## Text provided
---

#!/bin/bash
# vim: expandtab:ts=4

# Start, stop and get status of jobs running on a Slurm job scheduler.
#
# Usage:
#
# Starting a job (will print job ID on standard output):
#
#    COMMAND="foobar" NAME=test WALLTIME="00:01:00" PROCS=1 QUEUE=main JOBTYPE=single ./bpipe-slurm.sh start
#
# Stopping a job (given some job id "my_job_id")
#
#    ./bpipe-slurm.sh stop my_job_id
#
# Getting the status of a job (given some job id "my_job_id")
#
#    ./bpipe-slurm.sh status my_job_id
#
# Notes:
#
# None of the commands are guaranteed to succeed. An exit status of 0 for this script
# indicates success, all other exit codes indicate failure (see below).
#
# Stopping a job may not cause it to stop immediately. You are advised to check the
# status of a job after asking it to stop. You may need to poll this value.
#
# We are not guaranteed to know the exit status of a job command, for example if the
# job was killed before the command was run.
#
# Authors: Bernie Pope, Simon Sadedin, Alicia Oshlack
# Copyright 2011.

################################################################################
# Modified 2013
# Andrew Lonsdale

# Modified from bpipe-torque.sh
# Called from SlurmCommandExecutor.groovy, based on TorqueCommandExecutor.groovy 
#
# Approach is mimic the wrapper and shell script relationship, and replace 
# Torque commands with Slurm equivalents

################################################################################
################################################################################
# Modified 2014
# Simon Gladman
#
# Added support for modules in Slurm. (Give the config file a space separated
# list of required modules using the modules="module1 module2 ..." directive.)
#
# Example of required format in config file:
#
#   commands {
#   
#       //quick jobs 10 min and 4GB
#       small {
#           walltime="0:10:00"
#           memory="4"
#           modules="python-gcc/2.7.5 qiime-gcc/1.8.0"
#       }
#   }
#       
#   The modifications then alter the Slurm script produced by bpipe to add the 
#   correct "module load XXXX/x.x.x" directives at the appropriate place.
#
################################################################################

# This is what we call the program in user messages
program_name=bpipe-slurm

# exit codes:
SUCCESS=0
INCORRECT_FIRST_ARGUMENT=1 # must be start, stop, or status
MISSING_JOB_PARAMETER=2    # one of the env vars not defined
STOP_MISSING_JOBID=3       # stop command not given job id as parameter
STATUS_MISSING_JOBID=4     # status command not given job id as parameter
SCANCEL_FAILED=5              # scancel command returned non-zero exit status
SCONTROL_FAILED=6             # scontrol command returned non-zero exit status
SBATCH_FAILED=7              # sbatch command returned non-zero exit status
MKDIR_JOBDIR_FAILED=8
JOBTYPE_FAILED=9              # jobtype variable led to non-zero exit status

ESSENTIAL_ENV_VARS="COMMAND NAME"

---

Word and element locating data
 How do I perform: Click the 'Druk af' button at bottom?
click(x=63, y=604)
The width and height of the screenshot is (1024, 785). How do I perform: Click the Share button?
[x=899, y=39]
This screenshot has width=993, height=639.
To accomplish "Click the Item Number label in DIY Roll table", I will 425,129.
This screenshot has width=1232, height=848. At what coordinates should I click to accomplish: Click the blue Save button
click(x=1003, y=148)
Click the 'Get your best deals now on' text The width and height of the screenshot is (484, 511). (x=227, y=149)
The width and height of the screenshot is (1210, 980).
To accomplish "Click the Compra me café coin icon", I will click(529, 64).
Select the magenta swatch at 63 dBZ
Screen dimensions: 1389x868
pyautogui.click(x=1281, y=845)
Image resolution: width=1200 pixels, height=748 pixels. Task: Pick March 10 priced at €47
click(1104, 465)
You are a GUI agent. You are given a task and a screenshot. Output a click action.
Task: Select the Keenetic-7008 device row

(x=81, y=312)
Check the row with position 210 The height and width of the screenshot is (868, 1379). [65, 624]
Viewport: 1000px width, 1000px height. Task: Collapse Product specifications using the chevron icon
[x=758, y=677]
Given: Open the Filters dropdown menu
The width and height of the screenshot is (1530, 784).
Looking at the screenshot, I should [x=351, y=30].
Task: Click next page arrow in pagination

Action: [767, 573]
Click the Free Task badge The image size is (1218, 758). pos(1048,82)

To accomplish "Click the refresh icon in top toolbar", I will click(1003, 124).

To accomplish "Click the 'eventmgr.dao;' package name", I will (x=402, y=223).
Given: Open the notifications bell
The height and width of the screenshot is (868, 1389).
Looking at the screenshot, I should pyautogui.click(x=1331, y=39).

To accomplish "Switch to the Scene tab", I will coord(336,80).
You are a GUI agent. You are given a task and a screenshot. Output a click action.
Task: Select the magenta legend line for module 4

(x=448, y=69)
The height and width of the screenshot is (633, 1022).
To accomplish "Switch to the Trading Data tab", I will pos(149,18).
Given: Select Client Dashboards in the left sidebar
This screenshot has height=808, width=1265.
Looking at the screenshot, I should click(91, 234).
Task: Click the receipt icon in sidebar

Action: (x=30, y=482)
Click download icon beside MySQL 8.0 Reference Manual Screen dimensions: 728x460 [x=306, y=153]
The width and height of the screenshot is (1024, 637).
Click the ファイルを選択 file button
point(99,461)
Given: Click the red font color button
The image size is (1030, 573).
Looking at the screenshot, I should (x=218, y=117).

---

## What you will do
1 - In the Slurm job script, why does the text tell users to check a job's status after asking it to stop?
2 - Revise the records starting at the line containing "Given: Open the notifications bell" and ending at the line containing "point(99,461)", replacing "sidebar" with "side panel"; give back only those lines.

## Exercise results
1 - Stopping a job may not make it stop right away. So the text tells users to check the job's status afterward, and they may need to keep checking it until the job has stopped.

2 -
Given: Open the notifications bell
The height and width of the screenshot is (868, 1389).
Looking at the screenshot, I should pyautogui.click(x=1331, y=39).

To accomplish "Switch to the Scene tab", I will coord(336,80).
You are a GUI agent. You are given a task and a screenshot. Output a click action.
Task: Select the magenta legend line for module 4

(x=448, y=69)
The height and width of the screenshot is (633, 1022).
To accomplish "Switch to the Trading Data tab", I will pos(149,18).
Given: Select Client Dashboards in the left side panel
This screenshot has height=808, width=1265.
Looking at the screenshot, I should click(91, 234).
Task: Click the receipt icon in side panel

Action: (x=30, y=482)
Click download icon beside MySQL 8.0 Reference Manual Screen dimensions: 728x460 [x=306, y=153]
The width and height of the screenshot is (1024, 637).
Click the ファイルを選択 file button
point(99,461)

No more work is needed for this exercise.